規制導入までの期間については1年が目安になっていると別記事で述べたが、これはあくまでも米国やEUの話。インドでは証拠金規制導入まで1ヵ月を切ったが、いまだにカストディアン契約について詳細が固まっていない。
もともとのルールが今年5月に公表されてから半年の期間での施行開始だったが、証拠金規制が他国でかなり前に導入されていることを考えると、対応は可能なのではないかと思っていた。しかしこのままの状況では11月8日の施行開始がかなり危ぶまれている。
そもそも、インドにおいてはかなりルールが異なることもあり、ディーラーサイドの準備に時間がかかる傾向がある。現状カストディアンのサービスは上場物商品に限られており、OTCの商品に関してどのような法的フレームワークが適用されるか今だにはっきりしない。このため、ISDAはRBI宛にレターを送り、規制導入の延期を要望している。
日本でもIM規制導入時には業界でワーキンググループを作ってかなりの議論を行った。日本の信託方式の検討、海外カストディアンが日本でサービスを行う際の法的フレームワークなど、1年以上準備に時間をかけていたと思う。その意味では、日本の場合規制導入を延期することが少なく、期限を決めたらそれを全力で守ろうとする。欧米の場合1年が目安と書いたが、日本の場合にこのような目安は存在しない。まじめな国民性の表れなのだろう。

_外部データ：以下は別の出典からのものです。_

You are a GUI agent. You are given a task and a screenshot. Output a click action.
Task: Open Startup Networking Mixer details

日本の場合は代替的コンプライアンス(Substutited Compliance)の議論にもかなり時間を割いたが、インドの場合もある程度の代替的コンプライアンスが現地支店に認められるようだが、大手銀行のインド支店、現地法人、または海外法人経由の取引がそれぞれどのような扱いになるか、一つ一つ検討して取引をしなければならない。

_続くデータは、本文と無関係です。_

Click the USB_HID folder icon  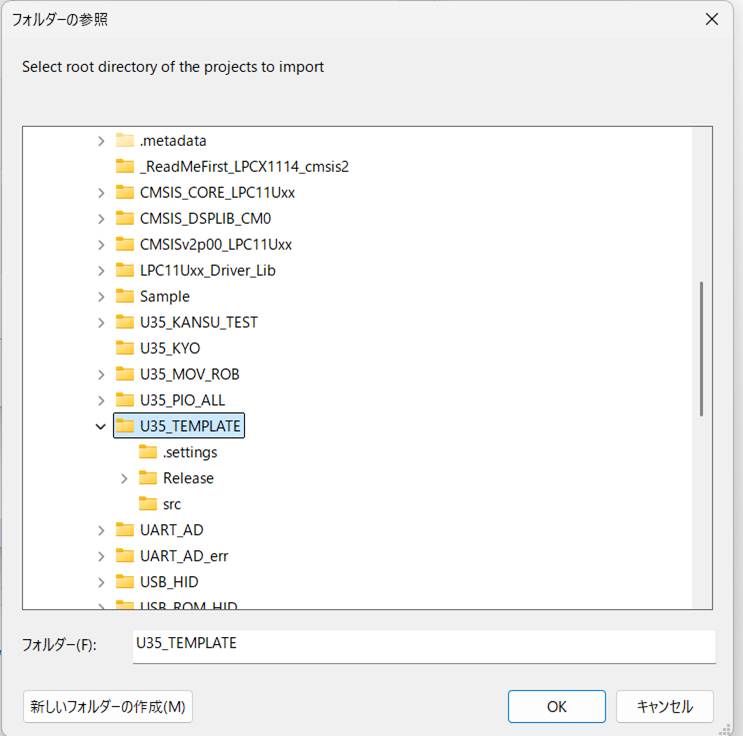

インドのCCPがQCCP(適格CCP)として認められないために資本コストが大きくなるという問題もあったが、今後証拠金規制やその他の規制についても一つ一つ分析をしていく必要がある。中国やインドでネッティングが認められるようになったのは大きな一歩であるが、それ以降の規制対応については、まだまだ注意が必要である。